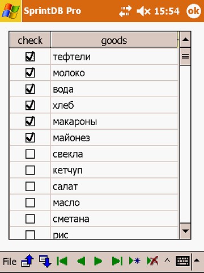Go to previous record arrow
The height and width of the screenshot is (273, 204).
(81, 261)
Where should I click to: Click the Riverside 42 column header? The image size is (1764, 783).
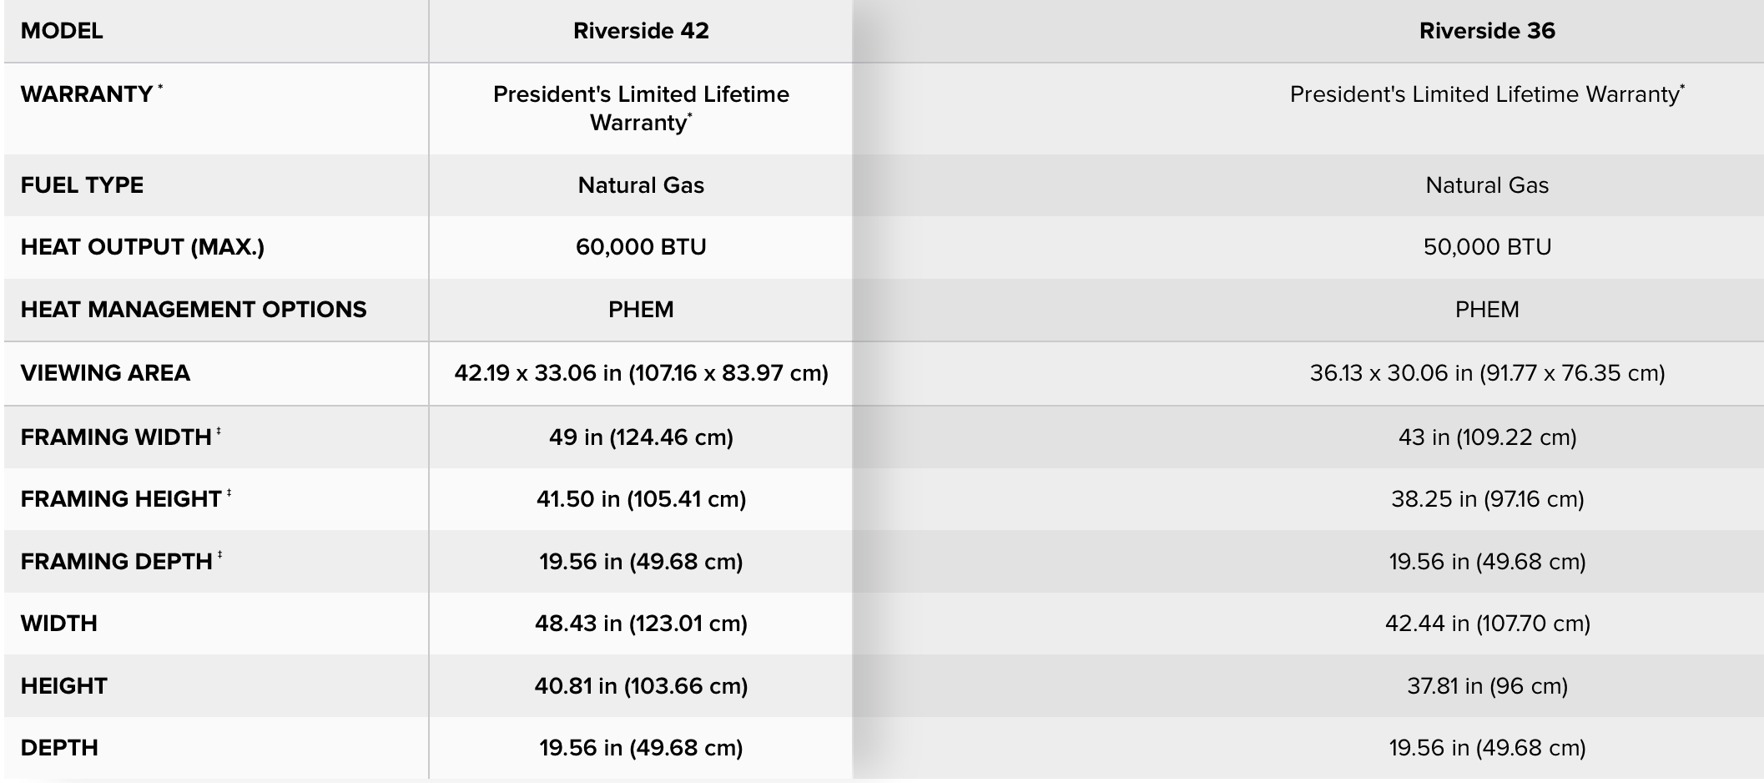(641, 31)
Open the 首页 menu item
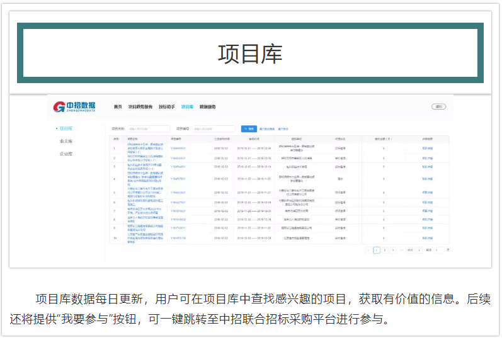Image resolution: width=502 pixels, height=340 pixels. (x=118, y=107)
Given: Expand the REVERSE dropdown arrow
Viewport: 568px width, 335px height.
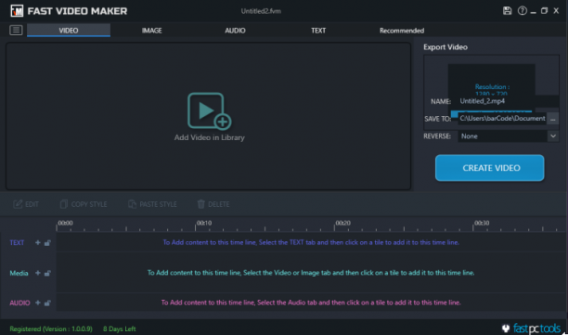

### Action item
Your answer must consist only of the lines from the one containing "Open the 首页 menu item" through the end of the entries, restated word for word, with no pictures.

### Output of the task
Open the 首页 menu item
Image resolution: width=502 pixels, height=340 pixels. (x=118, y=107)
Given: Expand the REVERSE dropdown arrow
Viewport: 568px width, 335px height.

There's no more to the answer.